WHAT IS REQUIRED:
Reproduce exactly, from the data that follows, the line with "You are a computer-use agent. 640x478 pixels.", the line with "Given: Click the Owner", and every line that lies between them.

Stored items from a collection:

▬▬▬▬▬▬

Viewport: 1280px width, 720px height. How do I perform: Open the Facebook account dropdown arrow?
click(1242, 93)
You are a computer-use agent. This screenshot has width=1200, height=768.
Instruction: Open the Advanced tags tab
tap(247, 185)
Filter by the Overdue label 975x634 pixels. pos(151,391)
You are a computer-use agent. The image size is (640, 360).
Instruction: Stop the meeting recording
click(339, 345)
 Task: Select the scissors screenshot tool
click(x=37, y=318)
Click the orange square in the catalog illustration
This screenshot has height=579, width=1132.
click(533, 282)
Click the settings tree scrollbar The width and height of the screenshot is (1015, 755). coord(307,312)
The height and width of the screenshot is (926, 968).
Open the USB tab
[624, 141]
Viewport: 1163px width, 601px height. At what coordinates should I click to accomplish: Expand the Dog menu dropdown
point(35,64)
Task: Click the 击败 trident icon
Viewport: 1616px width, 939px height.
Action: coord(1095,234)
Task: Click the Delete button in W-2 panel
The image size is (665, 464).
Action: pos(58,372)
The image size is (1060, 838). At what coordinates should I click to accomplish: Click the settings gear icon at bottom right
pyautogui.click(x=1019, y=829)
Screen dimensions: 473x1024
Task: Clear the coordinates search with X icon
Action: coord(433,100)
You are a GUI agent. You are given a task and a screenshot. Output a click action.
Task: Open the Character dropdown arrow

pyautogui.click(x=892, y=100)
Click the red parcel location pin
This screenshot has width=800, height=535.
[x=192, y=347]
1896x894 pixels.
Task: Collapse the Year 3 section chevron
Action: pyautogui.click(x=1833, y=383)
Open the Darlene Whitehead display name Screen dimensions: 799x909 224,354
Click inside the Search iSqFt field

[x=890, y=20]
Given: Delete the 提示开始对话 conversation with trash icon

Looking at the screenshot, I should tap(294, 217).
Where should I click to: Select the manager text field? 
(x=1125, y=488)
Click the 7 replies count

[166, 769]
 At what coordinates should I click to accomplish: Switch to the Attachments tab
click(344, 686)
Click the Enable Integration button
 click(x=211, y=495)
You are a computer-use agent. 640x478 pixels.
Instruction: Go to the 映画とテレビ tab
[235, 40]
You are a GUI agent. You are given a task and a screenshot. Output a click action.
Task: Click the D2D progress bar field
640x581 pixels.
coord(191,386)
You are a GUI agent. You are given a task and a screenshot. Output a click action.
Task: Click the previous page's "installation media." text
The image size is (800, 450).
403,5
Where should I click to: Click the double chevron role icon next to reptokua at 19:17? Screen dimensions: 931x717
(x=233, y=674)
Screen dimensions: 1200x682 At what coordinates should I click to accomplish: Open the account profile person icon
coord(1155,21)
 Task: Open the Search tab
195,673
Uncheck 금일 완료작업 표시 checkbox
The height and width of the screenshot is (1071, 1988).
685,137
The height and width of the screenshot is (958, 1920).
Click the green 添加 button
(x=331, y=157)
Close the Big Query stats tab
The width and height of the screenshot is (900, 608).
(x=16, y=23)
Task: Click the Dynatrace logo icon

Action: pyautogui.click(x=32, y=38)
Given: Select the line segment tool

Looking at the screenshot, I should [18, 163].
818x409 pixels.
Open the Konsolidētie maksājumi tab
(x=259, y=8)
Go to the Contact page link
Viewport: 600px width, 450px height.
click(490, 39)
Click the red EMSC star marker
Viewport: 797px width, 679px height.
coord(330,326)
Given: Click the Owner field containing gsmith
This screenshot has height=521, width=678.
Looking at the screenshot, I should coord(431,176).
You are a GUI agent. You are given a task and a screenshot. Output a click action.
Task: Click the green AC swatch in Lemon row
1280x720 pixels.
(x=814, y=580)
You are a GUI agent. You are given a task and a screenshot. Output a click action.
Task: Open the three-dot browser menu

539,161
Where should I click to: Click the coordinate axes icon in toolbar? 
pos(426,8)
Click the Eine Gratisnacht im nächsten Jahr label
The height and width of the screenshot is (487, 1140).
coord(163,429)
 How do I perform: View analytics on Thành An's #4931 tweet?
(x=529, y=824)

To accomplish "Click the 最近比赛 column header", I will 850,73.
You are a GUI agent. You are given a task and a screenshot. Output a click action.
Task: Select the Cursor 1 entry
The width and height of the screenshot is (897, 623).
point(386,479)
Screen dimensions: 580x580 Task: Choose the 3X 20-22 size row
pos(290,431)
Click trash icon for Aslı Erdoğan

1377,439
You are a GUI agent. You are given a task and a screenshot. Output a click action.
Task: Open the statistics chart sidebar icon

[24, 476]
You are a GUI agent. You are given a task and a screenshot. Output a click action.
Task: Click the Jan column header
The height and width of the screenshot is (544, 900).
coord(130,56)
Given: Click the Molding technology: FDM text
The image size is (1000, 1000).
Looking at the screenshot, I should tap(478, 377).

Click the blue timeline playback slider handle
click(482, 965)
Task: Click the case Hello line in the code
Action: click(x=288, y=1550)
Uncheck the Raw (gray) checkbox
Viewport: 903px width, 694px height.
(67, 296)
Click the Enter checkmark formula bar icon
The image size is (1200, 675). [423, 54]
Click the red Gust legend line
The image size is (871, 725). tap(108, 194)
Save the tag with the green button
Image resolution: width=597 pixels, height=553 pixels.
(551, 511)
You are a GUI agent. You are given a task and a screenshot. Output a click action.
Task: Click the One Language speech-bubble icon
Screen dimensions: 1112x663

▬▬▬▬▬▬

TASK OUTPUT:
You are a computer-use agent. 640x478 pixels.
Instruction: Go to the 映画とテレビ tab
[235, 40]
You are a GUI agent. You are given a task and a screenshot. Output a click action.
Task: Click the D2D progress bar field
640x581 pixels.
coord(191,386)
You are a GUI agent. You are given a task and a screenshot. Output a click action.
Task: Click the previous page's "installation media." text
The image size is (800, 450).
403,5
Where should I click to: Click the double chevron role icon next to reptokua at 19:17? Screen dimensions: 931x717
(x=233, y=674)
Screen dimensions: 1200x682 At what coordinates should I click to accomplish: Open the account profile person icon
coord(1155,21)
 Task: Open the Search tab
195,673
Uncheck 금일 완료작업 표시 checkbox
The height and width of the screenshot is (1071, 1988).
685,137
The height and width of the screenshot is (958, 1920).
Click the green 添加 button
(x=331, y=157)
Close the Big Query stats tab
The width and height of the screenshot is (900, 608).
(x=16, y=23)
Task: Click the Dynatrace logo icon

Action: pyautogui.click(x=32, y=38)
Given: Select the line segment tool

Looking at the screenshot, I should [18, 163].
818x409 pixels.
Open the Konsolidētie maksājumi tab
(x=259, y=8)
Go to the Contact page link
Viewport: 600px width, 450px height.
click(490, 39)
Click the red EMSC star marker
Viewport: 797px width, 679px height.
coord(330,326)
Given: Click the Owner field containing gsmith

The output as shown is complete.